Reviewing XDR Network Stories

This article discusses how you can use the Stories Workbench to review Network XDR stories for connectivity and performance issues on your network.

Overview

Cato Detection & Response (XDR) identifies network issues such as degradation, in addition to potential security threats. The advanced Network XDR engine detects different indications and metrics related to connectivity and performance, and generates stories that correlate data for issues concerning the network. For example, if a WAN link is intermittently experiencing high packet loss, the engine will create a single story with all the relevant data for the link.

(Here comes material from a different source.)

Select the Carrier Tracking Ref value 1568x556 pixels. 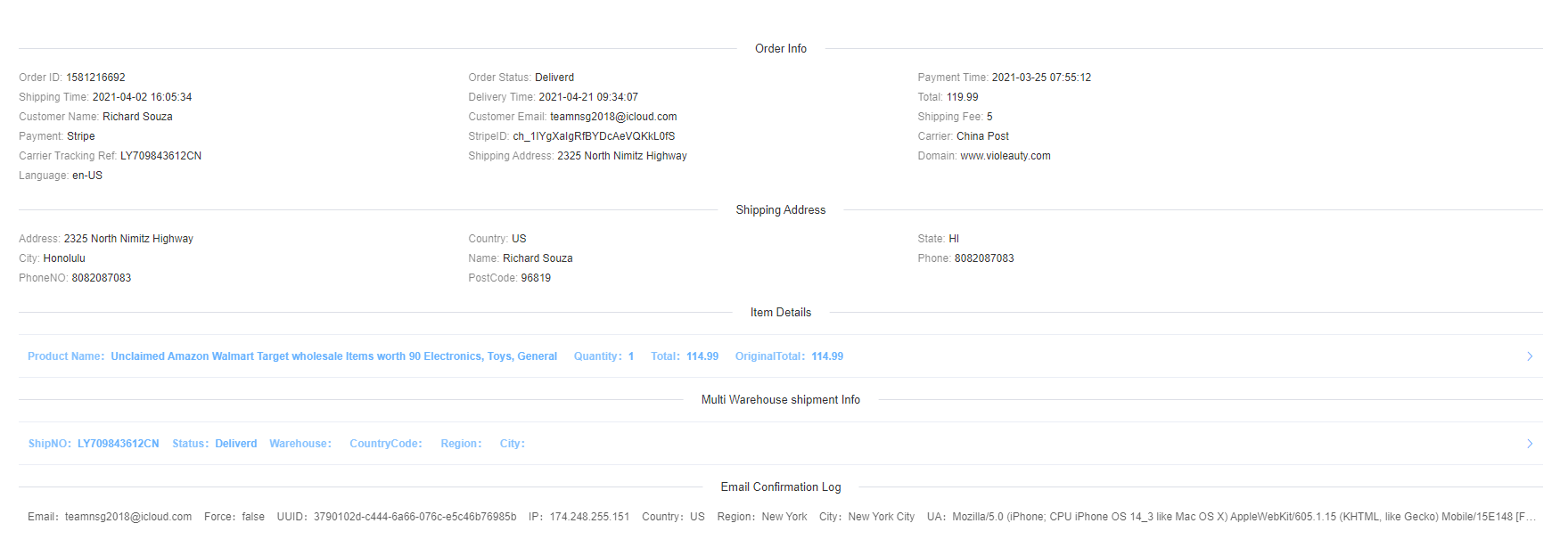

The Stories Workbench page shows the details of each story to help you understand and analyze the issues. You can sort and filter the stories to find the most important incidents, and then drill-down on a story to further investigate the details to resolve the issue.

Network Story Indications

These are the indications of network connectivity and performance issues that are detected by the Network XDR engine to generate stories:

Indication

Description

Threshold for Generating a Story

Site down

The site disconnected from the Cato Cloud.

All links down for 2.5 minutes

Link is down

One of the WAN links for a site disconnected from the Cato Cloud, the site is still connected.

A link is down for 2.5 minutes or a link had 5 shorter disconnections in a 10 minute period

BGP session disconnected

A BGP session unexpectedly disconnected, and can impact app connectivity and the user experience.

One BGP disconnection event

LAN monitoring - host unreachable

A monitored host behind a site isn’t responding to keep-alive packets from the PoP, and is considered unreachable.

Requires a LAN Monitoring rule configured for the host.

One LAN Monitoring Unreachable event

Link quality SLA

The link SLA quality threshold for a site is exceeded. This can impact user experience.

The SLA thresholds are configured for Quality Health Rules.

One Quality Health Rule event

Socket HA Not Ready status

There is an issue with the Socket High Availability (HA) configuration, and the status is Not Ready.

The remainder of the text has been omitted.